The threaded mounting member 36 is screwed with the vacuum opening 42 (shown in dashed lines in the figure) of the vacuum body 44. The vacuum body 44 houses a vacuum generator 46. The vacuum generator 46 is a vacuum generator 46 which is operated by compressed air and is controlled by the compressed air moving through the pneumatic line 26. As shown in the above embodiment, the compressed air-operated vacuum generator is vacuumed through a cartridge holder 48 screwed with a vacuum channel 50 containing the compressed air-operated vacuum generator 46. It is a cartridge having the same axis fixed to the body 44. The plug 52 blocks the vacuum channel 50 located opposite the cartridge holder 48. Thus, the cartridge holder 48, the vacuum generator 46, which is operated by compressed air, and the plug 52 have the same axis.

The vacuum body also supports a blow off spring 56, a ball 58 disposed at the end of the blow spring 56, and a ball 58 and a blow spring 56 at a predetermined position. And a blowoff surface controlled by a blow off valve 54 comprising a blow off plug 60. The blowoff valve 54 acts on the vacuum generator 46 in a known manner.

The valve body 62 is disposed adjacent to the vacuum body 44. The valve body 62 houses a poppet valve 64 therein. The poppet valve 64 includes a poppet valve trigger 66. The poppet valve trigger 66 extends to a pilot valve 68. Pilot top mount 70 covers pilot valve 68. The pilot top mount 70 includes two side flanges that extend over the face of the pilot valve 68, namely a first side flange 72 and a second side flange 74. Pilot top mount 70 has a pilot opening 76 disposed through pilot top mount 70. Since most of the flexible diaphragm 80 extends over the pilot opening 76 in the pilot top mount 70, the diaphragm frame 78 is adapted to the flexible diaphragm 80 in fluid transfer with the pilot valve 68. Include.

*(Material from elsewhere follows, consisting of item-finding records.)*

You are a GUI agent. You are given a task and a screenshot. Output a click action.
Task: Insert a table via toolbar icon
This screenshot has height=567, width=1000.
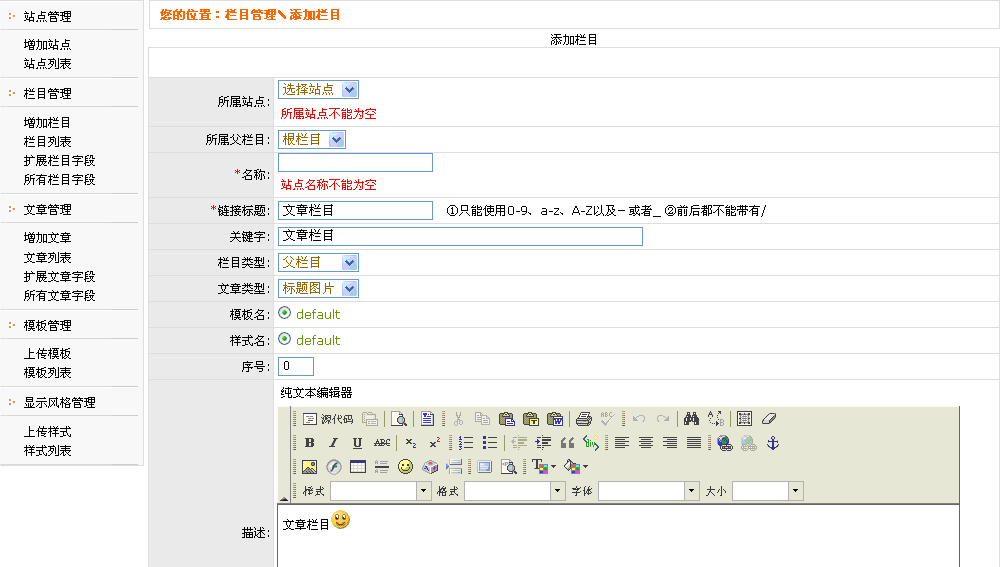[x=357, y=467]
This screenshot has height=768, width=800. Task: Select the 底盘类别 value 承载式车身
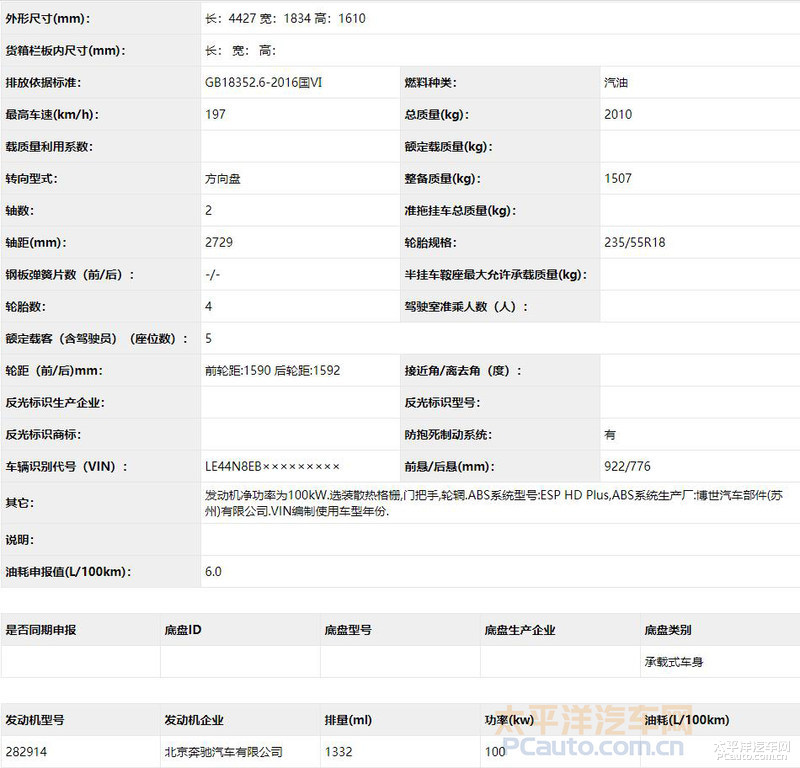[x=674, y=662]
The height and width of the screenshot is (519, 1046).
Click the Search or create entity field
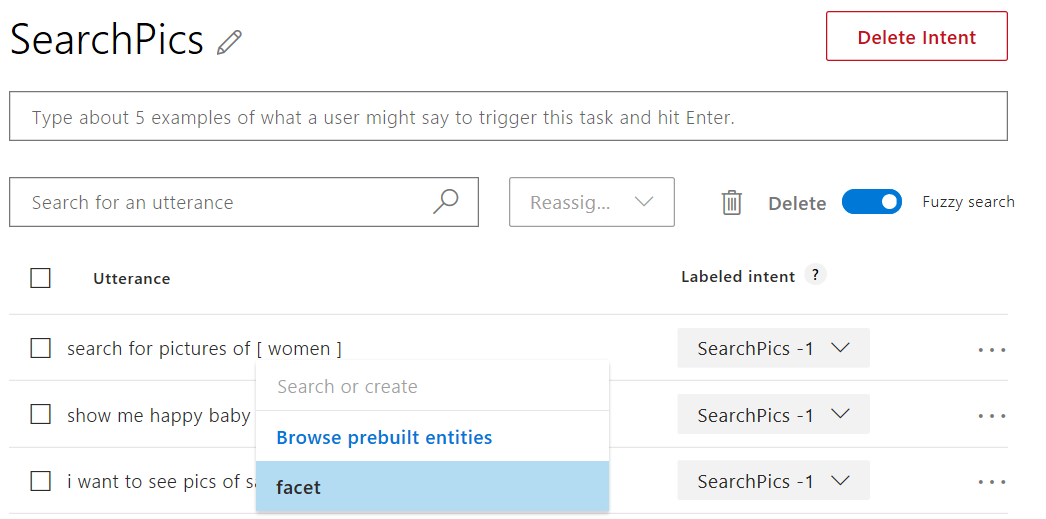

The flexible diaphragm 80 includes a diaphragm 82 cast therein. The diaphragm 82 is used to determine the position of the hysteresis spring 84 at a given place. The hysteresis spring 84 is received by the valve cover 86. The valve cover 86 includes a cover pin 88 that supports the other end of the hysteresis spring 84 at a predetermined position. The valve cover 86 is used to cover the diaphragm frame 78 and the pilot top mount 70.

In operation, compressed air flows through the pneumatic line 26 and enters the vacuum channel 50 of the vacuum body 44. The vacuum generator 46, which actuates the compressed air, generates a vacuum, which in turn supplies sufficient force for the suction rubber 14 for suction to components such as the door 18 shown in FIG. Once the suction rubber 14 has gained the proper suction force, the compressed air is stopped.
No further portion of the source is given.